Cutting Coal in Africa for Climate Genocide
Sept. 30, 2019 (EIRNS)—During his three minutes before the nature idolaters at the UN Climate Action Summit in New York on Sept. 23, African Development Bank (AfDB) President Akinwumi Adesina made the fantastic declaration that Africa—the entire continent—should scrap coal power plants, in favor of solar and wind power sources. “Coal is the past, and renewable energy is the future,” Adesina told delegates in Manhattan. “For us at the African Development Bank, we’re getting out of coal.”
This is deadly folly. As LaRouchePAC’s Science Team leader Ben Deniston presented to a Baltimore forum audience Sept. 29, “60% of the global electricity is generated by coal and natural gas, so eliminating these CO2 emitting sources would deny the world’s population the right to electricity, and wipe out most of the world’s population, as these latter-day Nazis behind the climate change movement intend.

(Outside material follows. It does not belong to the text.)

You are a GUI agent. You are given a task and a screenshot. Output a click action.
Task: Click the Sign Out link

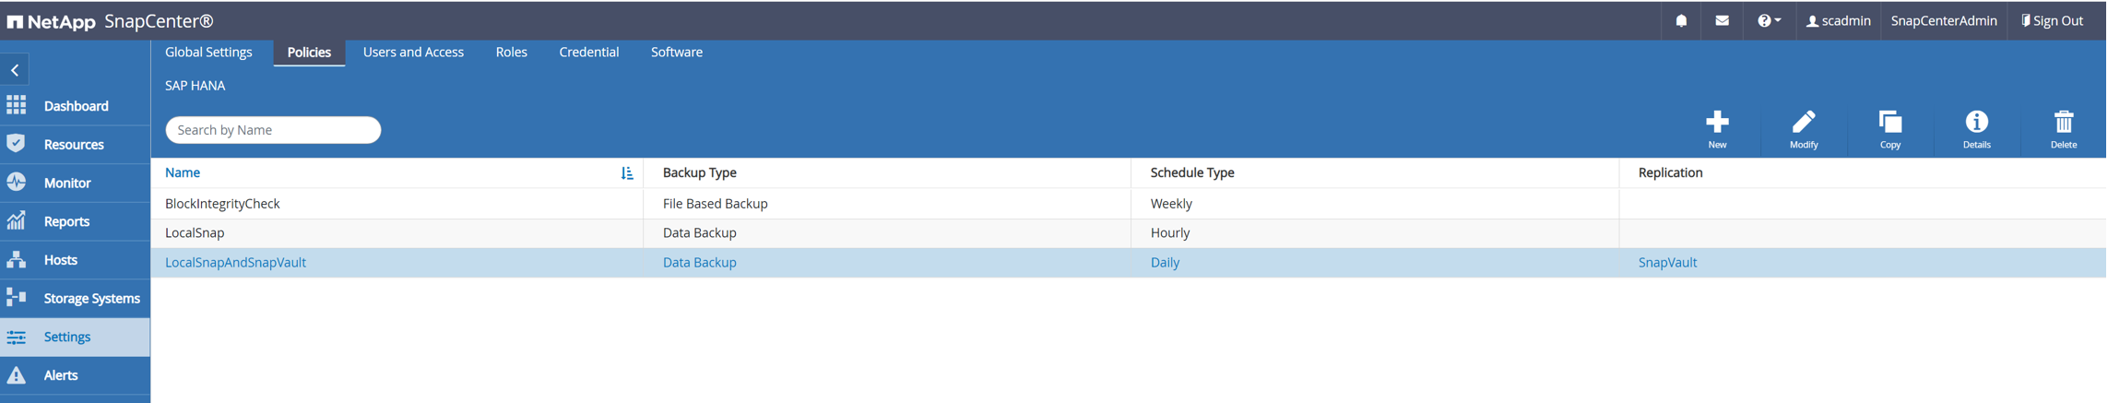2052,20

Instead of reducing CO2, if we are really concerned with stopping mass death, we should make our objective, raising the electrical energy consumption of the poorest 34 nations of the world, which lack adequate electricity.”

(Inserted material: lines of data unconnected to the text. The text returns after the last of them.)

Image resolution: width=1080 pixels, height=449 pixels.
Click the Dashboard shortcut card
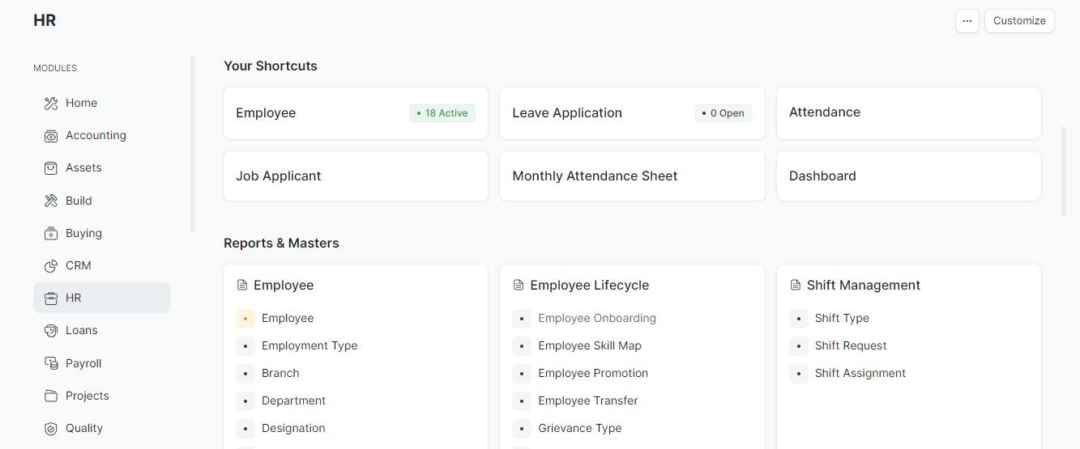[908, 176]
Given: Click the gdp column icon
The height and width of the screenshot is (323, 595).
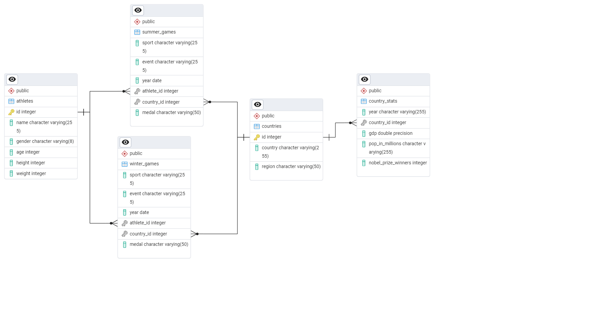Looking at the screenshot, I should (364, 133).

According to Adesina (not known to be a genocidalist, himself), what Africa needs to do is to create “the largest solar zone in the world,” in the Sahara Desert. His remark, “There’s a reason God gave Africa sunlight,” was perhaps a poor attempt at humor. To accomplish this, he said, the AfDB intends to establish a $500 million green finance fund, designed to leverage $5 billion (10 times in private investments) for renewable projects. Adesina also referenced a $20 billion fund, although details on this (like the funds) are still “blowing in the wind.”
In real terms, what Adesina’s proclamation means is that the AfDB will no longer engage in financial relations with coal power producers, or their supporting infrastructure, including mines. Already, reports have surfaced of mine operators having to turn to their own equipment providers as alternative sources of funds for working capital. In South Africa, this directly impacts the fight concerning Eskom—electricity supplier to the entire region—already heavily indebted and dependent on government bail-out funding.
For millions of people in Southern Africa, electricity from coal is the only source of home heat and cooking. Take away coal, and the level of sickness will rise sharply. In a first-hand account of conditions this winter (just ending in South Africa), the failure of a single transformer (blew several months ago and has still not been replaced), caused sickness in the immediate area to increase drastically. Households were forced to resort to dangerously using kerosene for heating, and cooking, and candles for lighting—all fire hazards, and kerosene heaters can also produce carbon monoxide.
What is needed for Africa is a commitment to increase the power-density of the region at the source, specifically to begin the transition to nuclear power. Until that time, to cut coal with only a vague commitment to harvest sunbeams, is to cause many, many people to die unnecessarily.